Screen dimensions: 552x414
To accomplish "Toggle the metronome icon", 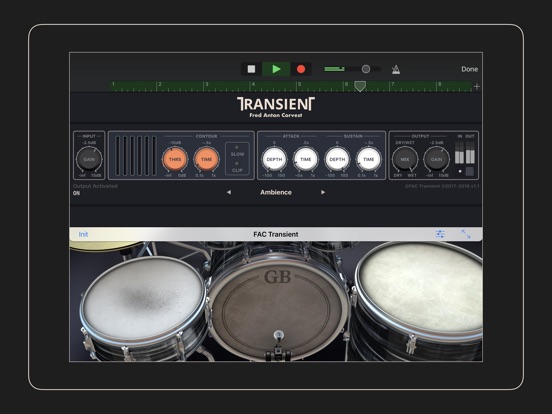I will click(396, 69).
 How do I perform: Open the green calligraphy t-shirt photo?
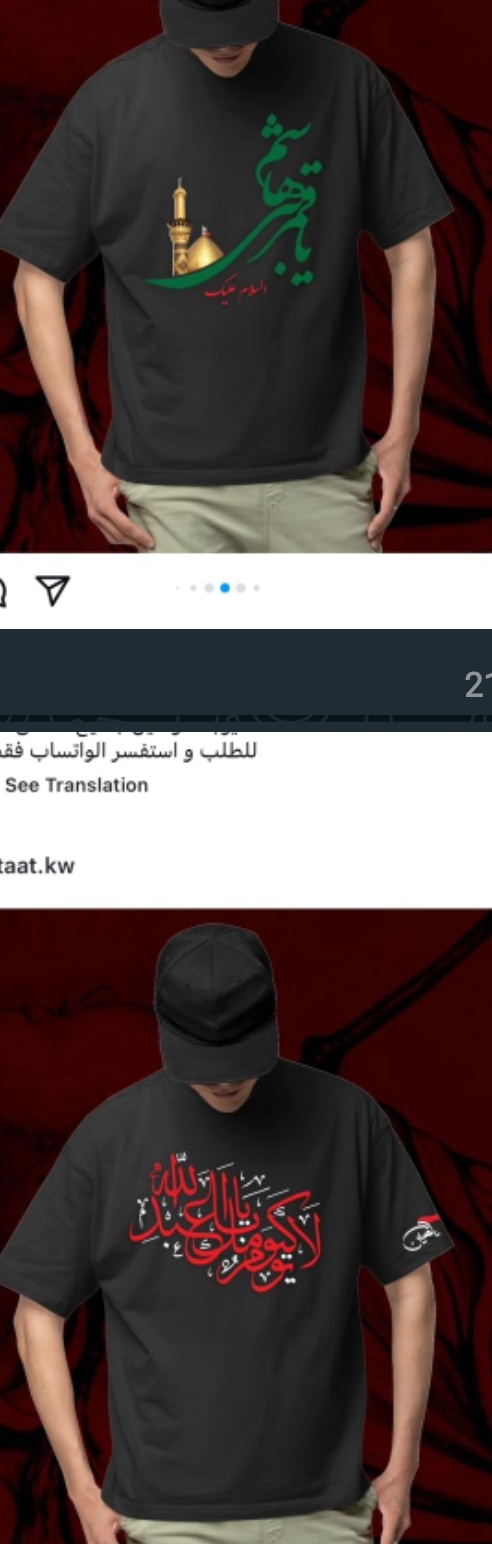point(246,276)
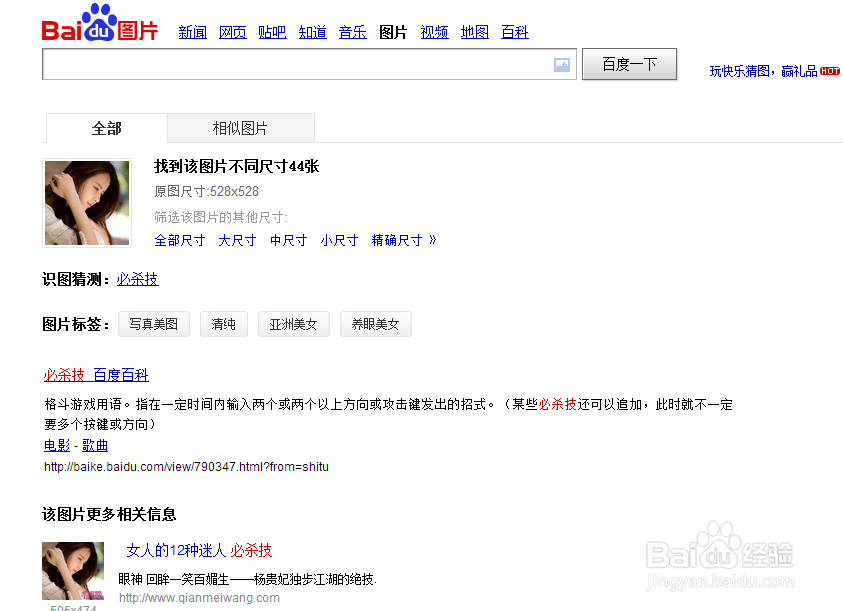The width and height of the screenshot is (843, 611).
Task: Click the HOT badge beside 赢礼品
Action: pos(830,71)
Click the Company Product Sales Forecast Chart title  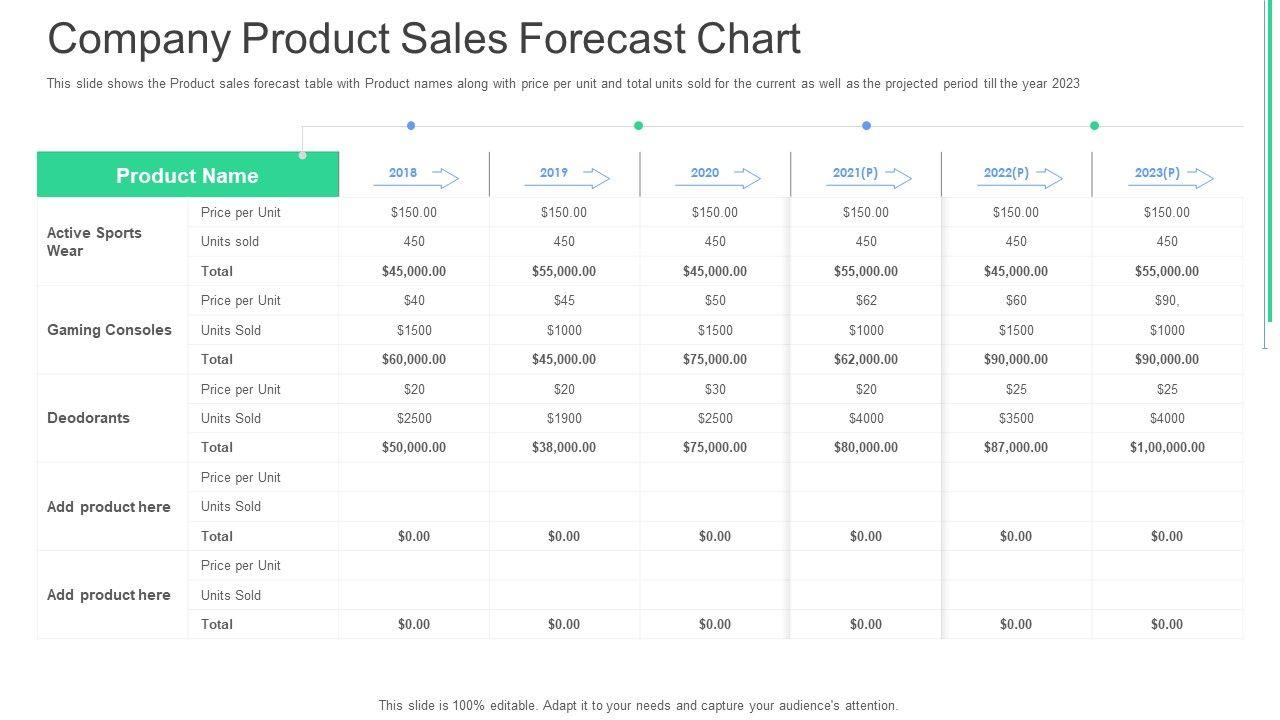click(x=424, y=39)
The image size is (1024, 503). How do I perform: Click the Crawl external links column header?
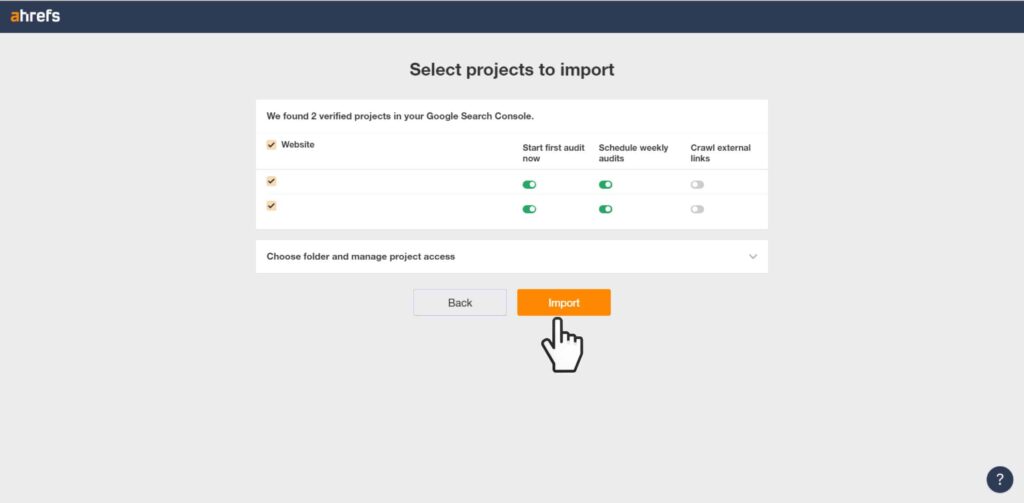click(x=720, y=153)
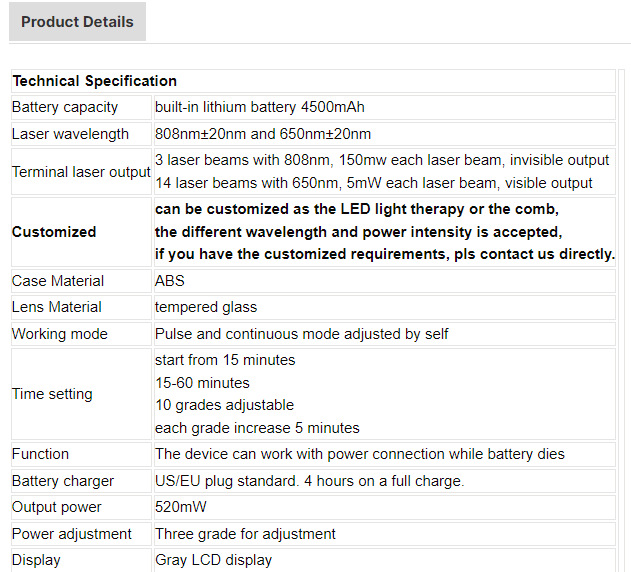Click the 808nm±20nm and 650nm±20nm value

[263, 134]
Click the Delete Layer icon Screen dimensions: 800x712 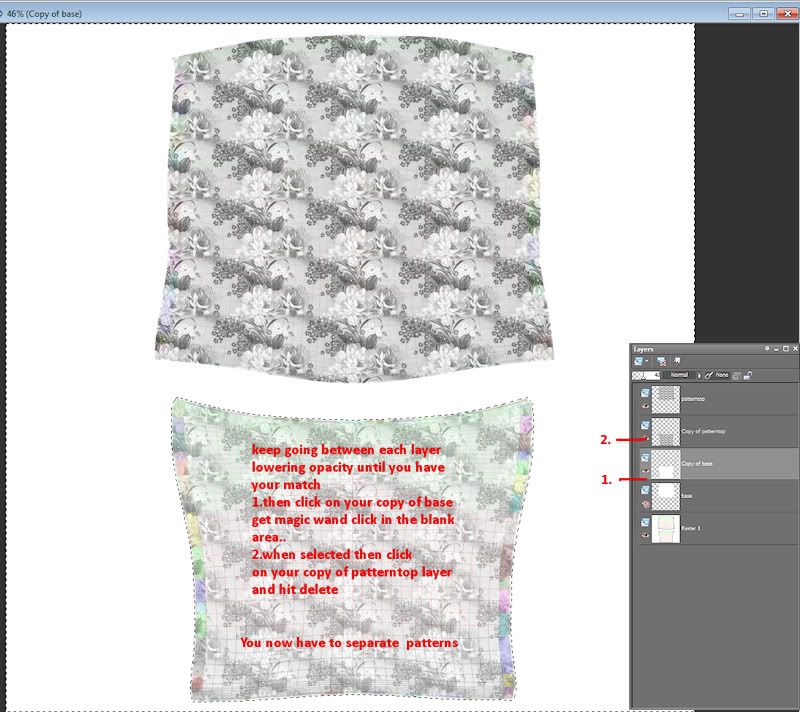662,360
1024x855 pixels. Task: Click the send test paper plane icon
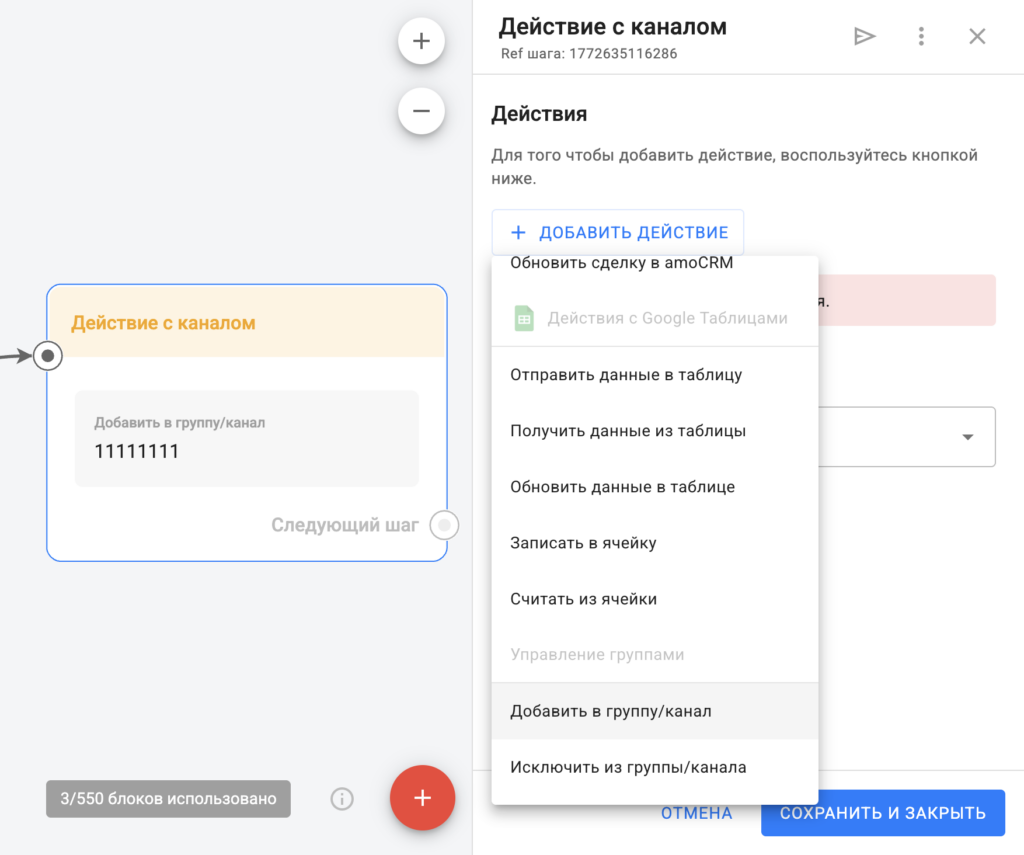(864, 37)
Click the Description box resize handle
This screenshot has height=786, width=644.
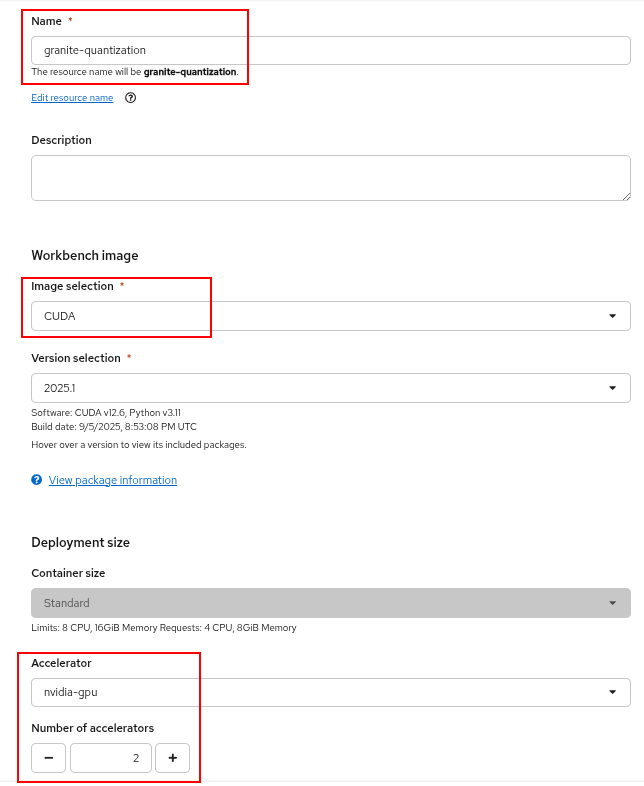click(625, 195)
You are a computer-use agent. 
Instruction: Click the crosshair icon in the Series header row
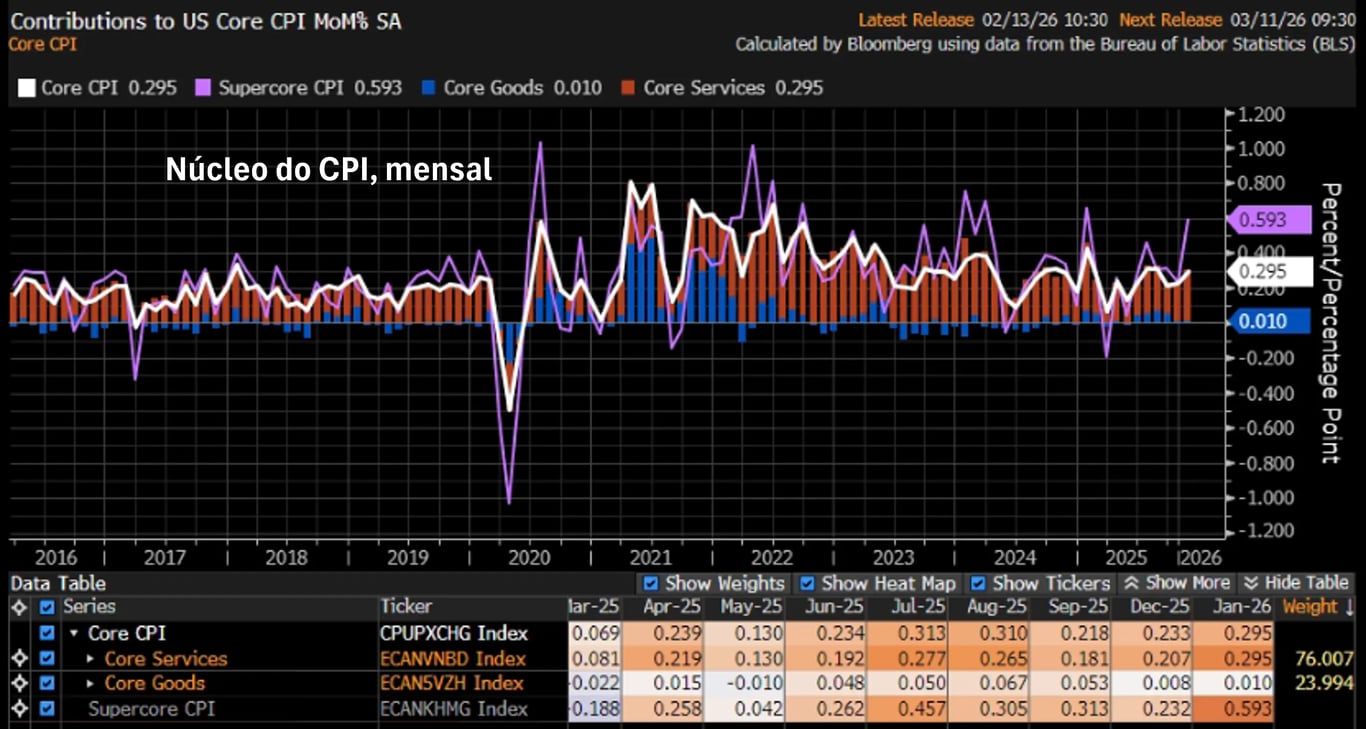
=======
Pictures do not belong in your copy; restate word for word the lines from the one containing "This screenshot has height=786, width=644." through the last line of the records above.

- _Answer section_
This screenshot has height=786, width=644.
click(625, 195)
You are a computer-use agent. 
Instruction: Click the crosshair icon in the Series header row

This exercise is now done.